Does anyone here keep a gardening planner/calendar? I picked up a small one for 2025-26 and have been making notes for the remainder of 2024. Just trying to keep track of when I plant, transplant, fertilize, how sunny or rainy it is, and how the plants have been doing.
i used to keep one for writing down when i planted new additions so i can track how much they've grown, until i lost the two original coral honeysuckle starters to our neighbourhood appointed retard landscaper who cut them down with a weed whacker. twice. maybe it's just me but people that blind and stupid have no business operating a 1950's push mower, let alone high-powered modern equipment.

And finally, I have started a worm bin for vermicomposting! I am so excited. Been prepping the bin with kitchen scraps and shredded cardboard and just got the worms in a couple days ago. I'll have to see how they're doing after a week, but I'm weirdly fretting over them. They're worms, they shouldn't be that finicky, right??

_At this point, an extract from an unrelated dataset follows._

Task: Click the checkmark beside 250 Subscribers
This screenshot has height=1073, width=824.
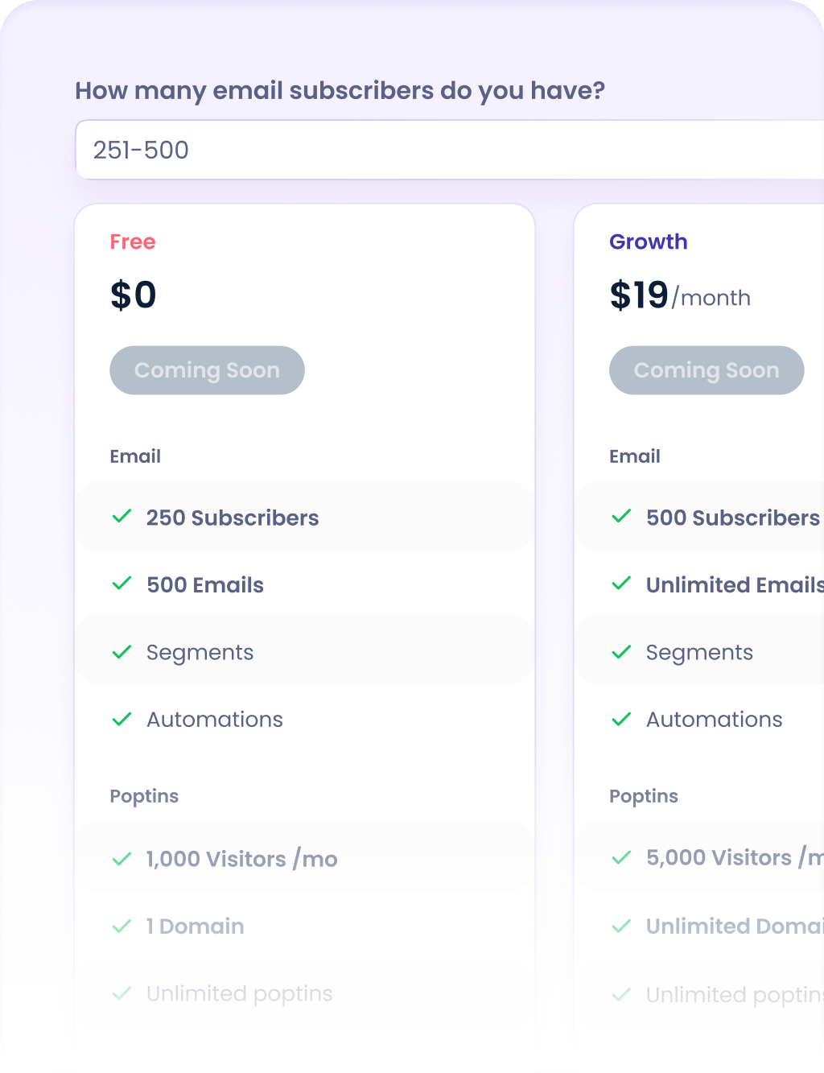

as long as you have a balance of mostly carbon (shredded paper, cardboard, dried leaves), with some nitrogen (grass clippings, plant cuttings, fruit and vegetable scraps), and a little phosphorus (banana peels, eggshells, bone meal, chicken or horse manure), those worms will do just fine. if anything, i feel it'd be ideal to focus on keeping the bacteria in your compost happy. since healthy microbiota trickle up into a healthy ecosystem. this sounds like complicated enviroshit but it really just comes down to turning the bin every two-ish weeks for aeration, moving new material down, pushing older material up, and keeping temperature and moisture levels even throughout.

unless i'm just repeating things you already knew. feel free to disregard if that's the case.